◆ Quoted passage:

╔══

4.2 Negative consequences and risks

  • Reduced flexibility on unsupported distros
  • Teams that want to run HybridOps.Studio roles on other Linux flavours must either:

    • Adopt Ubuntu/Rocky for Docker hosts, or
    • Build and maintain their own Docker baseline outside this ADR.
  • Coupling to Docker CE packaging

  • Changes in Docker’s official repositories (for example, package renames or EOL decisions) could break the baseline and require ADR updates and automation changes.

  • Surface area for security management

  • Docker daemon and group memberships are additional security surfaces that must be monitored and audited, especially on multi-tenant hosts.

Mitigations:

  • Keep the docker_engine role small and well-tested so changes are low-risk.
  • Treat Docker hosts that run control-plane workloads (for example ctrl-01) as part of the core platform with appropriate hardening and monitoring.

╚══

◆ Assigned task 1: Copy everything in the Docker risks section from "4.2 Negative consequences" down to "outside this ADR.", and swap "Ubuntu/Rocky" for "Debian/AlmaLinux".
◆ Assigned task 2: Carry the Docker risks section on past its last line with the next part.

◆ Provided data:
╔══

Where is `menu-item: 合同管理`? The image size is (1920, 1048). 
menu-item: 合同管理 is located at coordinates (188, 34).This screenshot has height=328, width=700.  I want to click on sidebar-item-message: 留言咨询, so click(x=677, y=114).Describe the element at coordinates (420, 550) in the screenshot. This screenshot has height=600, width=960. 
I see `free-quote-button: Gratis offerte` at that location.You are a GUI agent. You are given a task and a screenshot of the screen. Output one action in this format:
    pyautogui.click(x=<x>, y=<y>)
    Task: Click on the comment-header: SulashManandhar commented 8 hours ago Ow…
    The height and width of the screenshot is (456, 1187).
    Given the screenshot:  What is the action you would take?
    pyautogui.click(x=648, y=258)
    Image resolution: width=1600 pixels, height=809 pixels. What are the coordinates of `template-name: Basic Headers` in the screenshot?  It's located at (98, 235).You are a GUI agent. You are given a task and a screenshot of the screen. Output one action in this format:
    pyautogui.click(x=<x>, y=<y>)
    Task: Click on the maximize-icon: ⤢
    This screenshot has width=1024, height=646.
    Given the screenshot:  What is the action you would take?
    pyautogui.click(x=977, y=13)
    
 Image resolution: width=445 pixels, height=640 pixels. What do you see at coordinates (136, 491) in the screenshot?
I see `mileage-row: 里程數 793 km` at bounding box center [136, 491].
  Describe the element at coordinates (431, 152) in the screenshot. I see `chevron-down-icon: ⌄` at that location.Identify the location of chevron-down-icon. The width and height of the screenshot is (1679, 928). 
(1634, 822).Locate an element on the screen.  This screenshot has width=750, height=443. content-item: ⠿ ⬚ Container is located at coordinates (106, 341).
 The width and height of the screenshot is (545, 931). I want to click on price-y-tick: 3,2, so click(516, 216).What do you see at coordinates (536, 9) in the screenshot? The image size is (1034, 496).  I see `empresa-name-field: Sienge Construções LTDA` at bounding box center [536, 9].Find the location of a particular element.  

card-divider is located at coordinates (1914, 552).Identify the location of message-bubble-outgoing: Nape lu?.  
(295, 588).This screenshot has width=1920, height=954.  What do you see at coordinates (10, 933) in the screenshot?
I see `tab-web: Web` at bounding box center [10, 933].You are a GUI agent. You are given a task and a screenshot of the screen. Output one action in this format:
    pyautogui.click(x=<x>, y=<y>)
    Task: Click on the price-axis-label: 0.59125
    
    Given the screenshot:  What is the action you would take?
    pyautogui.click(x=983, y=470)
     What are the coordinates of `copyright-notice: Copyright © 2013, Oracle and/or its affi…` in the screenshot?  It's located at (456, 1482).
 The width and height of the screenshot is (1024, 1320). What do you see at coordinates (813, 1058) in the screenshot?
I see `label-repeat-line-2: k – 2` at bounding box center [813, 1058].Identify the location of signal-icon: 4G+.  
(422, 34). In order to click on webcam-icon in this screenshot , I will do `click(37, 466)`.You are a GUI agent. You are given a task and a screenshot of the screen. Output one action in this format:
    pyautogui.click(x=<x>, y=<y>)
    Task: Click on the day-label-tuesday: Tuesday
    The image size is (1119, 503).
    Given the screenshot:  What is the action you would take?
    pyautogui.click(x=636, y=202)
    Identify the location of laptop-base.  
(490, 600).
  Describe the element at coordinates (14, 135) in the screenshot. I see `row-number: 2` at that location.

╚══

◆ Reply 1:
4.2 Negative consequences and risks

  • Reduced flexibility on unsupported distros
  • Teams that want to run HybridOps.Studio roles on other Linux flavours must either:

    • Adopt Debian/AlmaLinux for Docker hosts, or
    • Build and maintain their own Docker baseline outside this ADR.

◆ Reply 2:
  • Encourage consumers to use RKE2 for ongoing application workloads and keep Docker usage tightly scoped.

5. Alternatives considered

5.1 No standard role (each playbook installs Docker ad hoc)

  • Pros:
  • Maximum flexibility per scenario.
  • Cons:
  • Version and configuration drift.
  • Repetition and copy-paste in multiple roles/playbooks.
  • Harder to prove and document the baseline for evidence and reviewers.

5.2 Use only distro-provided Docker packages

  • Pros:
  • Simpler story for some distributions.
  • No extra repositories to manage.
  • Cons:
  • Versions often lag upstream.
  • Behaviour differs across distros.
  • Less realistic for environments that already standardise on Docker CE.

5.3 “Kubernetes only” (no host-level Docker standard)

  • Pros:
  • Fewer components to maintain.
  • Cleaner story around RKE2 as the single runtime.
  • Cons:
  • Does not cover control nodes and small hosts that need container support.
  • Makes it harder to run tools like Jenkins controller in a familiar way on ctrl-01.

6. Implementation notes

  • The baseline is implemented by the hybridops.common.docker_engine Ansible role:
  • Used in bootstrap and CI pipelines to prepare hosts.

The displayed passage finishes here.